■ Exercise
Repeat the following entries verbatim, everything from the line containing "What do you see at coordinates (510, 736)" down to the line containing "The height and width of the screenshot is (1055, 1876).", with both of those lines included.

■ Exercise materials

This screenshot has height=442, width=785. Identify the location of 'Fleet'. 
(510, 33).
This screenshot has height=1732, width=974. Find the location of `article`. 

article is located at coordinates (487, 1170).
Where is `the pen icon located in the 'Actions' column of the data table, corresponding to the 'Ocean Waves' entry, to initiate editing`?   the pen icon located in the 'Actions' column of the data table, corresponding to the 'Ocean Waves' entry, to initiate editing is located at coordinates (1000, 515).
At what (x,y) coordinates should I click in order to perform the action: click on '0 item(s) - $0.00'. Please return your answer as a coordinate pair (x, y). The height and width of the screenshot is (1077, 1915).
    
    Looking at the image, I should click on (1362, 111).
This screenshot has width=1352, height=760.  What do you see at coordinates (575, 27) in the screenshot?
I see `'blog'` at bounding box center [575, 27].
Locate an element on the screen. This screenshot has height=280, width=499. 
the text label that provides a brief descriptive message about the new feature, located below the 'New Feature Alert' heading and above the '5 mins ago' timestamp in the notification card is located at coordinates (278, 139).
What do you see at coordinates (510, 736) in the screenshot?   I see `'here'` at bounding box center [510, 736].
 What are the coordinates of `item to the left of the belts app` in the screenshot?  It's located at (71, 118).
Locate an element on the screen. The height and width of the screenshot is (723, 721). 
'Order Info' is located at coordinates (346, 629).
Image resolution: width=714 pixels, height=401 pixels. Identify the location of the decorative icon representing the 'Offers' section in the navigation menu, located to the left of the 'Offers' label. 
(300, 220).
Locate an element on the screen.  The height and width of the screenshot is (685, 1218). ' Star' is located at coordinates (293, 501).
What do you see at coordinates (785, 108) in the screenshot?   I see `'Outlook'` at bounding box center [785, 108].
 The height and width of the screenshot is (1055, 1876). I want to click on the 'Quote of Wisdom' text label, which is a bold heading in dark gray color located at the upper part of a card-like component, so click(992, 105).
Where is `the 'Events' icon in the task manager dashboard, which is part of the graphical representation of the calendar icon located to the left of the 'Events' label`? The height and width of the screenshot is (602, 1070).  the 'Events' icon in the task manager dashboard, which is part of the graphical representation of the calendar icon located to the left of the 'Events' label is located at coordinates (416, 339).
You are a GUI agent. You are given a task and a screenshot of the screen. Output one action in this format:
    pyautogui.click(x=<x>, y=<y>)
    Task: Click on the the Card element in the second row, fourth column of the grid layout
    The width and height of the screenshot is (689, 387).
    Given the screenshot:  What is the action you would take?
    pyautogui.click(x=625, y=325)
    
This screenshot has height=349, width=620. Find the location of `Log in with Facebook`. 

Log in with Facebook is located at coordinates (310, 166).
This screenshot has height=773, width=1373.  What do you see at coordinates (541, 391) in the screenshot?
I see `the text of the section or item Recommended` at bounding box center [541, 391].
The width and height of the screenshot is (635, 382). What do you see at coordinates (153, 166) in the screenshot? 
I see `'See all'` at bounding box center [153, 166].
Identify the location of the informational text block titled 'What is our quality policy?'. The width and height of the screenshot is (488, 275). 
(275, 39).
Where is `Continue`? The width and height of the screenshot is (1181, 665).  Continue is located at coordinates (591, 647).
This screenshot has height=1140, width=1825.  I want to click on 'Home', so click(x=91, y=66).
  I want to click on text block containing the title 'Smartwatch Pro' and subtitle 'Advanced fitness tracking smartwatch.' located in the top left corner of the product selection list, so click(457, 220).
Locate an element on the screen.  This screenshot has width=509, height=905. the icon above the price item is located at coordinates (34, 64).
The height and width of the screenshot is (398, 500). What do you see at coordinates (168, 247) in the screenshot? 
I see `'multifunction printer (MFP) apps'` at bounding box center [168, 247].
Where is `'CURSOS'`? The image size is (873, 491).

■ Task answer
What do you see at coordinates (510, 736) in the screenshot?   I see `'here'` at bounding box center [510, 736].
 What are the coordinates of `item to the left of the belts app` in the screenshot?  It's located at (71, 118).
Locate an element on the screen. The height and width of the screenshot is (723, 721). 
'Order Info' is located at coordinates (346, 629).
Image resolution: width=714 pixels, height=401 pixels. Identify the location of the decorative icon representing the 'Offers' section in the navigation menu, located to the left of the 'Offers' label. 
(300, 220).
Locate an element on the screen.  The height and width of the screenshot is (685, 1218). ' Star' is located at coordinates (293, 501).
What do you see at coordinates (785, 108) in the screenshot?   I see `'Outlook'` at bounding box center [785, 108].
 The height and width of the screenshot is (1055, 1876). I want to click on the 'Quote of Wisdom' text label, which is a bold heading in dark gray color located at the upper part of a card-like component, so click(992, 105).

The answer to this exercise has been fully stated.